Use cases for Stream Insight would include real-time processing of sensor data (the archetypal example used in training sessions is a traffic management system), financial data, for example for fraud detection, server logs, clickstream data, or social media activity.
What it consists of:
The Stream Analytics service consists of:
- Event Hubs, used to ingest data from producers (applications or devices)
- Stream Analytics jobs, which specify the query to be used on the ingested data. Queries are written using a SQL variant (Stream Analytics Query Language) which lets you specify time-based constraints
- A storage account used to store the monitoring data for Stream Analytics jobs
Queries are constructed using the Query Editor built into the Azure portal.
The Stream Analytics Query Editor.
How you get data into and out of it:
Live data is ingested through an Azure Event Hub. This can be augmented with slower-moving reference data from storage. Alternatively, blob storage can be used as a data stream.

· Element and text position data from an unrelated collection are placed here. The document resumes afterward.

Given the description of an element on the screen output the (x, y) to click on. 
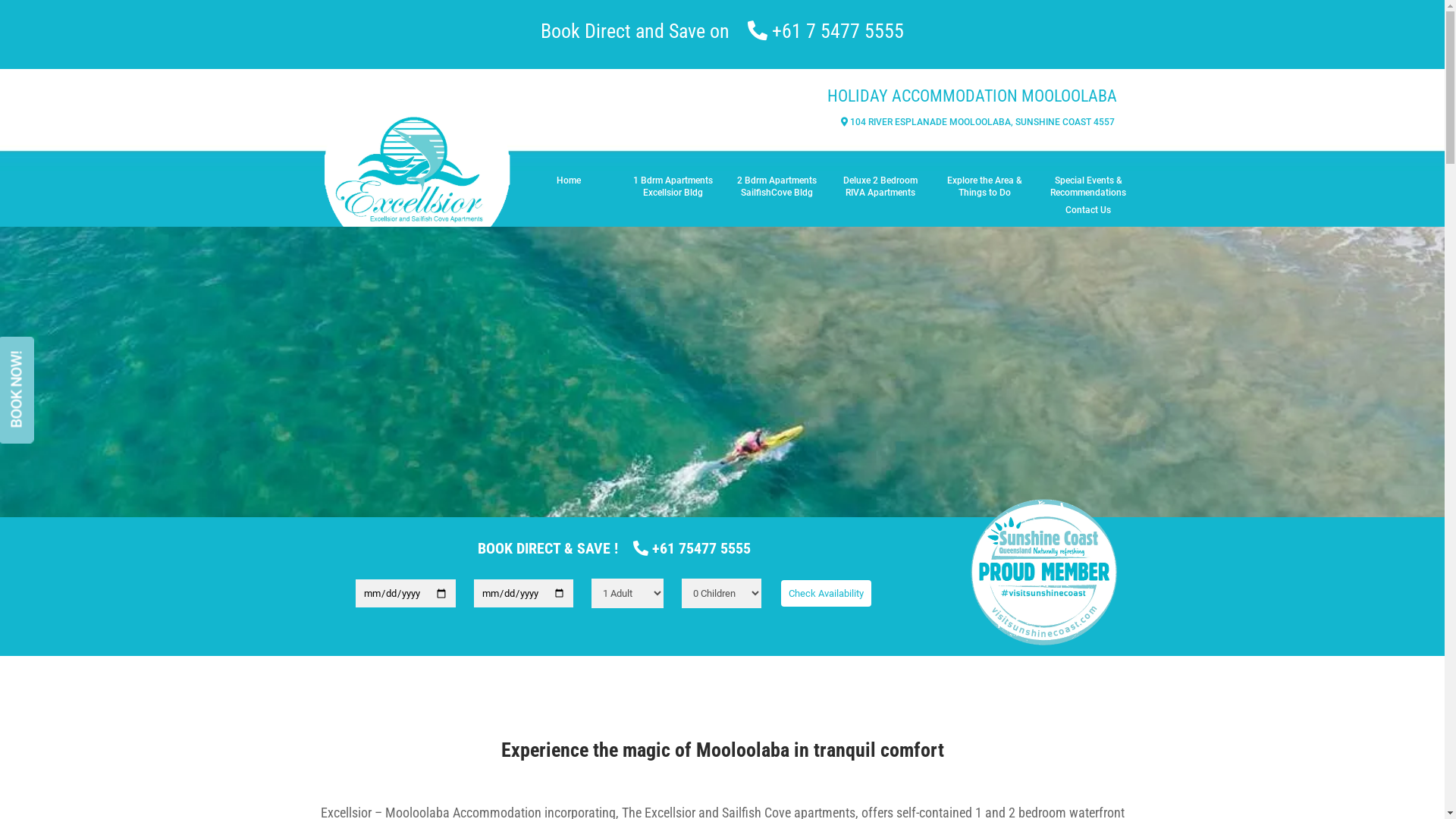
      104 RIVER ESPLANADE MOOLOOLABA, SUNSHINE COAST 4557  Element type: text (973, 121)
Explore the Area & Things to Do Element type: text (983, 186)
Special Events & Recommendations Element type: text (1088, 186)
Deluxe 2 Bedroom RIVA Apartments Element type: text (880, 186)
2 Bdrm Apartments SailfishCove Bldg Element type: text (775, 186)
Contact Us Element type: text (1088, 210)
SSC Element type: hover (1045, 572)
Check Availability Element type: text (825, 593)
1 Bdrm Apartments Excellsior Bldg Element type: text (672, 186)
Home Element type: text (567, 186)
+61 7 5477 5555 Element type: text (837, 30)
Header-Logo-Circle-croped Element type: hover (416, 147)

The results of a Stream Analytics job can be saved to storage – Azure Blob Storage, Azure Table Storage or Azure SQL Database – or passed on to an Event Hub for further processing by the service. They can also be exported to Power BI, if you have an organisational account.
How it’s charged:
The service is charged by volume of data processed by the streaming job and the number of streaming units required to process it.